* ИСТОЧНИК
☆ ☆ ☆

Вместо этой работы над светом душевные силы поэта кощунственно нападают на свет: «Мы титаны. Он младенец. Вот он в зеркало взглянул: ⁄ В ясном зеркале за морем лик его, делясь, блеснул! ⁄ Мы подкрались, улучили полноты верховный миг, ⁄ Бога с богом разделили, растерзали вечный миг». Треугольник сестер разрывается. «Гелиады» стенают, конкретно не взявшись за руки, не окружая «младенца» (духовное «я»).
Не эвритмическое хождение по кругу соединившихся сил, а «раденье» способностей, не подавших друг другу протянутых рук, – в этом месте.
И «мысль» от Востока, взирая на сумерки сердца, не видит сестры посередине потухшей космической, солнечной сферы (отдел «Сердце – Солнце» – насквозь риторичен): «Не знает любви; глядя вниз, под собой, она видит одну глубь ночную»; на «глуби ночной» только зыбь двойника утверждает она. Свет ее – не-согретый и стылый.

☆ ☆ ☆

* УСЛОВИЕ ЗАДАЧИ 1
Что в источнике обозначено словом «младенец»?
* УСЛОВИЕ ЗАДАЧИ 2
Пожалуйста, изложите суть источника в двух предложениях.
Записи представляют собой отдельный материал.

* ПЕРЕЧЕНЬ ЗАПИСЕЙ
☆ ☆ ☆

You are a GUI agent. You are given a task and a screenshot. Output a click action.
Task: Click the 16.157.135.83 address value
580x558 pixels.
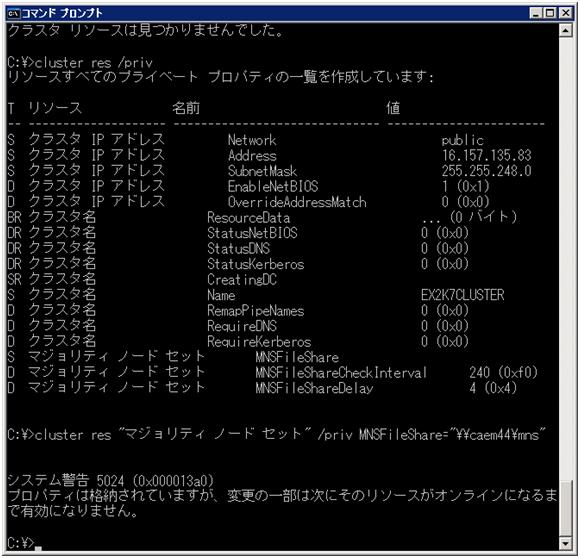(487, 155)
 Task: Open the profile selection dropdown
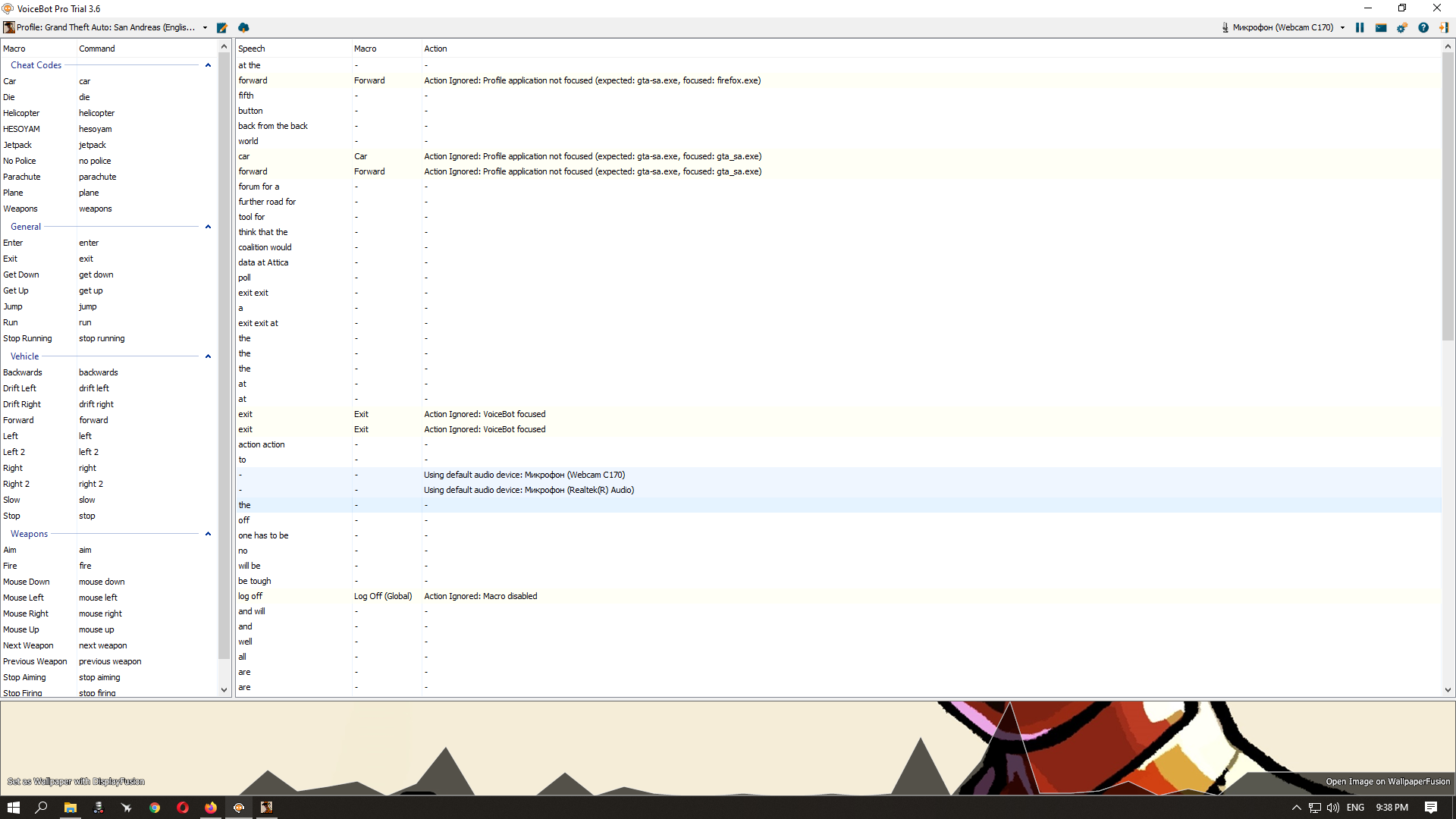(205, 27)
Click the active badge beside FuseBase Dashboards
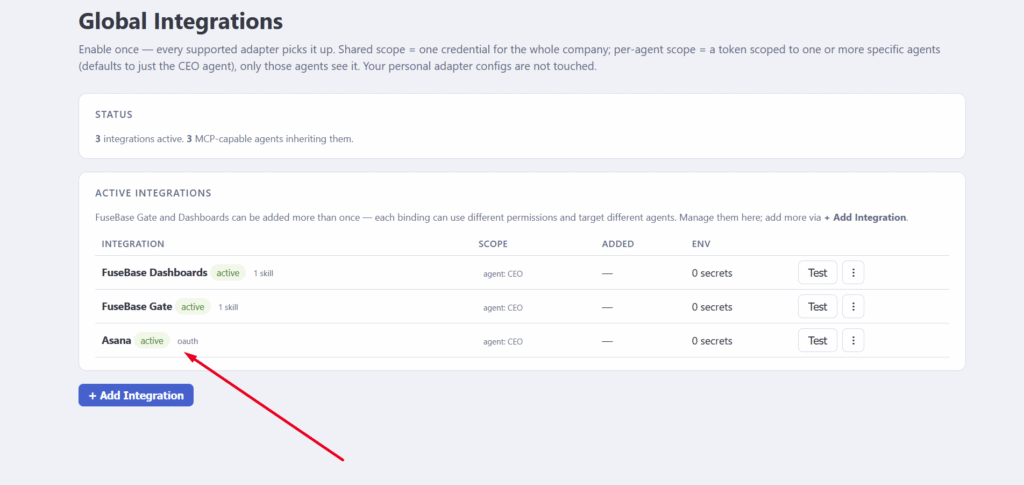1024x485 pixels. coord(228,273)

☆ ☆ ☆

* ПРАВИЛЬНЫЙ ОТВЕТ 1
Духовное «я».

* ПРАВИЛЬНЫЙ ОТВЕТ 2
Вместо работы над светом душевные силы поэта нападают на свет, и треугольник сестер разрывается: «Гелиады» стенают, не взявшись за руки и не окружая «младенца», то есть духовное «я». «Мысль» от Востока не видит сестры посреди потухшей солнечной сферы, утверждает на «глуби ночной» лишь зыбь двойника, и свет ее остается несогретым и стылым.